Here we are. Tell me I wasn't damn adorable as a baby. (6)
She helped to raise us as much as my mom and dad did. I was told (multiple times) how she would get up in the middle of the night when were crying, or how she would get up extra early to feed us and then go off to school. (7)
She graduated from college with a degree in business and also learn Portuguese. She worked at Mexican law firm.

Here she is looking fucking tough. (8)
By that time, my mom and dad had moved us to the United States.

But every summer, my brother and I would return to Mexicp to spend time with my aunt and grandma. We would often take a small trip down to Cerro Gordo, where we still had family (9)
Around the time I entered high school, we stopped going to Mexico, something I always regret.

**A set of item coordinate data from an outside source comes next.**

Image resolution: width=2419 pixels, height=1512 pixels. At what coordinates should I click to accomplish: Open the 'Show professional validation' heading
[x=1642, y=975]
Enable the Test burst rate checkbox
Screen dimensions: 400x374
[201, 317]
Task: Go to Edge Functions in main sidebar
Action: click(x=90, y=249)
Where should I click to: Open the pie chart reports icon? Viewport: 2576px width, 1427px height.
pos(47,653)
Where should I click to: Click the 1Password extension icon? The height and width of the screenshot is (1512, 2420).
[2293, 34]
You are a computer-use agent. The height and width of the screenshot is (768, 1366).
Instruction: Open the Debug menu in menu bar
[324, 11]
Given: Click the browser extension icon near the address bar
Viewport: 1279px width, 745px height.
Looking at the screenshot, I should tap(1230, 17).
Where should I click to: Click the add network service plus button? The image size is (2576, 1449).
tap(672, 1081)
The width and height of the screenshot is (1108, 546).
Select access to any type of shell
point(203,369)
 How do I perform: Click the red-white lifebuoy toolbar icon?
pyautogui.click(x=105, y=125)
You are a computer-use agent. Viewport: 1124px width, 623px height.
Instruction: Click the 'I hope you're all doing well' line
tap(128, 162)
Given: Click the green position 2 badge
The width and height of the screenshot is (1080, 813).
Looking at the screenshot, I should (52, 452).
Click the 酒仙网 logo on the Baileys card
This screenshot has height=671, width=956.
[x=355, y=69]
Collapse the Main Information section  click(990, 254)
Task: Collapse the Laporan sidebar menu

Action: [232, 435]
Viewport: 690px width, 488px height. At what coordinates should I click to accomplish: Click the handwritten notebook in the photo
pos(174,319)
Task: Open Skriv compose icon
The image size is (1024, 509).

Around the same time though, my aunt decided she wanted to visit the U.S, so she came on a visitor visa. (10)
Her visa expired but she stayed, first with us, then on her own. She worked every job she could find, and before long, met someone. They moved to Dallas, where she started her own cleaning business. She bought a house. Helped paid for her husbands truck. (11)
When I moved to Dallas, she allowed me to stay in her house for the first sixth months. A couple of years later, when I was doing my student teaching (and not getting paid) she again let me stay in her house. She always joked she didn't need kids of her own as we were her's (12)
She became a citizen not long after, going through the entire process on her own. Having gone through the process myself a few years later, I can't imagine how she navigated the bureaucracy of it all by herself. But she did.(13)
Then she found our her husband cheated on her.

She didn't hesitate. She left him, left Dallas, left the clients and her business and moved to El Paso, Texas. Where she had to start her life all over. But she did! Bought a house. Bought a car she loved. Adopted a dog. (14)
It was around this time that she felt a lump by her ear. Cancer.

They gave her six months.

(FUCK CANCER BY THE WAY) (15)
The news didn't stop her. She continued living. She took trips, made friends. Met her recently born nephew. (16)
At the end, she stayed with us for over two years.
She passed away a little over a year ago, back in Mexico, surrounded by her sisters and brothers.
I miss her every day. (17)
When I was trying to think of a name for the main character of TURISTAS- a tough woman with a wicked sense of humor, I immediately decided on Olivia.

I think she would have liked that. Or called me a pinche chamaco.